Method	Path	Description
GET	`/v1/models`	Enumerate available models with OpenRouter metadata
POST	`/v1/chat/completions`	OpenRouter/OpenAI-compatible chat completion
GET	`/health`	Liveness and dependency checks
GET	`/metrics`	Prometheus metrics (requires auth upstream)
GET	`/routing`	Current routing weights (admin scope)
GET	`/stats`	Aggregated usage statistics

Example Requests

# Streaming response
env \
  http_proxy= \
  curl -N -X POST http://localhost:8080/v1/chat/completions \
    -H "Content-Type: application/json" \
    -d '{
          "model": "deepseek-chat",
          "messages": [
            {"role": "system", "content": "You are a helpful assistant."},
            {"role": "user", "content": "Describe the architecture."}
          ],
          "stream": true,
          "temperature": 0.7,
          "max_tokens": 256
        }'

Logging and Metrics

SQLite (default): When USE_SQLITE_LOG=true, logs persist to var/db/openrouter_logs.db.
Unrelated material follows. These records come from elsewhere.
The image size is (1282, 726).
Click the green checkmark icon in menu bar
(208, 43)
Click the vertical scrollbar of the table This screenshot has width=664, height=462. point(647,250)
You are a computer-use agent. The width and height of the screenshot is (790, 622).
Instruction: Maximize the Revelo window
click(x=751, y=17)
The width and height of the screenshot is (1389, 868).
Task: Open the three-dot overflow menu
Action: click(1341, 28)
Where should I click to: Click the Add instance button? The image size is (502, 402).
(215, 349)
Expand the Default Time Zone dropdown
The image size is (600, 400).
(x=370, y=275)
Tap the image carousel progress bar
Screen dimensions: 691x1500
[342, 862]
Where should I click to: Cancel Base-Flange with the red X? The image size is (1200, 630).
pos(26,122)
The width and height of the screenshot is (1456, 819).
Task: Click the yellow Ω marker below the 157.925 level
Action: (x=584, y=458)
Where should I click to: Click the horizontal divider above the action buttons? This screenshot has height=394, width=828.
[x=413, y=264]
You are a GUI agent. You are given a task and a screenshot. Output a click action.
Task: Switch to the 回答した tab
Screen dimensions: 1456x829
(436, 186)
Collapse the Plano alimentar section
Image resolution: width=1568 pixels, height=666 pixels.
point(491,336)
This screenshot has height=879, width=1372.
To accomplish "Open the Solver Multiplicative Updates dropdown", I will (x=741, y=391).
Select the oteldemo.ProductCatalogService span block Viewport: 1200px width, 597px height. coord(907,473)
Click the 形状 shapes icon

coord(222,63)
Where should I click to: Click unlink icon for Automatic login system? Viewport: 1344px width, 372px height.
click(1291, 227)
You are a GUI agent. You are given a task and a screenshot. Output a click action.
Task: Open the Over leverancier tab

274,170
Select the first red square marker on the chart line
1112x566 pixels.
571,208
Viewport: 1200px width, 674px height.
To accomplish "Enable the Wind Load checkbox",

Override with SQLITE_DB_PATH or OPENROUTER_SQLITE_DB.
PostgreSQL: Set USE_SQLITE_LOG=false and DATABASE_URL=<dsn> to stream logs into PostgreSQL for analytics.
Metrics: /metrics exposes Prometheus counters/latencies. Enable scraping through infrastructure (e.g., Prometheus + Grafana).

Inspect logs locally:

python scripts/view_logs.py
sqlite3 var/db/openrouter_logs.db 'SELECT model_id, COUNT(*) FROM api_logs GROUP BY model_id;'

Testing

# Fast unit/integration tests
pytest -m "not external" -q

# Focused server tests
pytest test/servers/test_bootstrap.py -q

Troubleshooting

Port already in use: sudo lsof -ti :80 | xargs sudo kill -9
Missing models: Verify config/models.yaml contains the expected entries and that LOCAL_BASE_URL is reachable.
No logs written: Confirm USE_SQLITE_LOG and filesystem permissions for var/db/.
Provider rate limiting: Adjust GEMINI_TPM_LIMIT, DEEPSEEK_TPM_LIMIT, or equivalent environment variables as needed.